Homeland Insecurity – Professor Conor Gearty shines a light on the paradoxes of anti-terror laws
Thursday, 20th June 2024 — By Dan Carrier

Professor Conor Gearty explores the evolution of state sanctions over ‘terrorists’ in his new book ‘Homeland Insecurity: The Rise and Rise of Global Anti-Terrorism Law’
THE war on terror has required liberal democracies to look at the values they supposedly hold dear and then turn a blind eye when their government brings in another repressive law with the excuse it is to keep you safe.
In Homeland Insecurity Conor Gearty, who lives in Kentish Town, takes the reader on an eye-opening journey through the evolution of oppressive state sanctions that aim to deal with “terrorists” – and asks what effects such laws have on society.
Originally from Dublin, Gearty is professor of human rights law at the London School of Economics. His latest book is a carefully crafted and readable walk through the history and paradoxes of anti-terror laws, and how democratic societies with a tradition of the rule of law can break out of a civil framework to use oppressive means.
While the story of state oppression goes back as far as monarchies and warlords, Gearty begins in earnest by studying the way colonial powers maintained control over subjected populations, framing it in legalese to make their repression legitimate.
“The routine acceptance of anti-terrorism laws is rooted in colonial power’s reaction to challenges to its authority, and in particular in how that reaction – often extremely violent though it was – was able to be plausibly packaged by colonial power’s domestic audiences as not inconsistent with (indeed as supported by) liberal values,” he writes.

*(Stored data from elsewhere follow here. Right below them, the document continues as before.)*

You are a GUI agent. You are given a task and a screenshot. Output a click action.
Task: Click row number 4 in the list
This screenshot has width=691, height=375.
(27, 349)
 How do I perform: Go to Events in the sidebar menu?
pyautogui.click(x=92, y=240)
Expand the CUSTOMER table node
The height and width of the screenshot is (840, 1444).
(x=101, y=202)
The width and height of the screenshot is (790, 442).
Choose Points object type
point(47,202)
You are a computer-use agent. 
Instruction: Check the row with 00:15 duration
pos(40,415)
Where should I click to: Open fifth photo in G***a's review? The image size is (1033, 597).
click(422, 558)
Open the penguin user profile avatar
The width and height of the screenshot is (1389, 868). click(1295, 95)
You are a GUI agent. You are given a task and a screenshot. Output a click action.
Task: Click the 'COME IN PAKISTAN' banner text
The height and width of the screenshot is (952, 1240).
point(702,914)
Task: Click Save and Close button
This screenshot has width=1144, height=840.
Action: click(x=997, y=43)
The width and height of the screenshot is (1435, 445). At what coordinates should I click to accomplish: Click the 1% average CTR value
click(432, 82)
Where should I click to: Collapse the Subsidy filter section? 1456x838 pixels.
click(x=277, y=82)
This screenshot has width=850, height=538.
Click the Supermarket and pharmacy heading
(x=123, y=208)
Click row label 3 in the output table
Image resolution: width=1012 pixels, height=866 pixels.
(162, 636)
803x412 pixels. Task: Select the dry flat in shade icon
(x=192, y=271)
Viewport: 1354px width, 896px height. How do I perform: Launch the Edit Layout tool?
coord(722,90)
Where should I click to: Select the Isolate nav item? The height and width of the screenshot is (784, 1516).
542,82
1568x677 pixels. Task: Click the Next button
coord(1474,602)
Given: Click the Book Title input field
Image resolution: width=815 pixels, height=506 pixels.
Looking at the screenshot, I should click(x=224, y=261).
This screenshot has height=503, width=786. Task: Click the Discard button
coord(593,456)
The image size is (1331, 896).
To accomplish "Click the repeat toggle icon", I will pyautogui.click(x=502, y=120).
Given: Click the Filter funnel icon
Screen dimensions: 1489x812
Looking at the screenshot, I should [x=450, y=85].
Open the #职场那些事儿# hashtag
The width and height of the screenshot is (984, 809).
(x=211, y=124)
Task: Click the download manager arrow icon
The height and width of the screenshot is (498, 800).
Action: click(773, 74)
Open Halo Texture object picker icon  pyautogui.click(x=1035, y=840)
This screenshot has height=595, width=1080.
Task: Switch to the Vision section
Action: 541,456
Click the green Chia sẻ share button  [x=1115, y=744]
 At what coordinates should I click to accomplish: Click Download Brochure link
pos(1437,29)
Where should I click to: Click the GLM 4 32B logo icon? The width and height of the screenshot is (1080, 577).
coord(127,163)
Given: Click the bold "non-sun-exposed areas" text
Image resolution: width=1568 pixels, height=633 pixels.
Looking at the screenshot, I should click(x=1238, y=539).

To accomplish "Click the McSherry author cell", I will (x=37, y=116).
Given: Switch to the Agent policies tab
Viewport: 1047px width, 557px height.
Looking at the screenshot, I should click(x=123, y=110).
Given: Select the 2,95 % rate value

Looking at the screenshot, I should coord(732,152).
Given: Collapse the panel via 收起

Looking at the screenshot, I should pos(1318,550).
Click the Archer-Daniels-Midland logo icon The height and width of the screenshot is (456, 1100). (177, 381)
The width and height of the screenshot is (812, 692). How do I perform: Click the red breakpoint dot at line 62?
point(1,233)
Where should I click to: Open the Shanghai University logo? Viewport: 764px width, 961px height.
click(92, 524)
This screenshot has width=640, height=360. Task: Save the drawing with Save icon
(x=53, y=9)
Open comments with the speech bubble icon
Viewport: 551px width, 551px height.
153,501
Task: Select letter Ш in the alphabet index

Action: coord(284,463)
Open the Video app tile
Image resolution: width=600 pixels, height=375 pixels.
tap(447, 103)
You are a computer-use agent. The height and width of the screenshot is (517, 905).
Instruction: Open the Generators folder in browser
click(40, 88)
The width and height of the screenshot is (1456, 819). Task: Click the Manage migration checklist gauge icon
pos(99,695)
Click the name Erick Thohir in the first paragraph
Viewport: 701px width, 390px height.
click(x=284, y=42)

It laid the ground for our modern terror laws.
“Colonial violence has prepared us for the excesses of the ‘war on terror’, inured us to what our supposed values surely demand would be unthinkable,” he adds.
There is a direct line from the way British governments used legal tools to commit genocide in Kenya, murder and oppress the Irish, and keep millions of Indians under the thumb.
For example, the British in India developed a strong judiciary but equally insisted certain “Acts of State” would be beyond judicial inquiry, he says.
After the First World War there was a move towards a more nuanced, law-based approach to justify crackdowns.
“We find the language of terrorism and terrorists beginning to creep into the codes and practices of counter-insurgency,” he says. “It replaced the discretion of the commanding officer on the spot with frameworks of legally sanctioned authoritarianism.”
As with the anarchist scares of the late 19th and early 20th century – which the British state had originally seen as legitimate refugees, fleeing from oppressive European governments – there was much talk of the Enemy Within. That has continued today.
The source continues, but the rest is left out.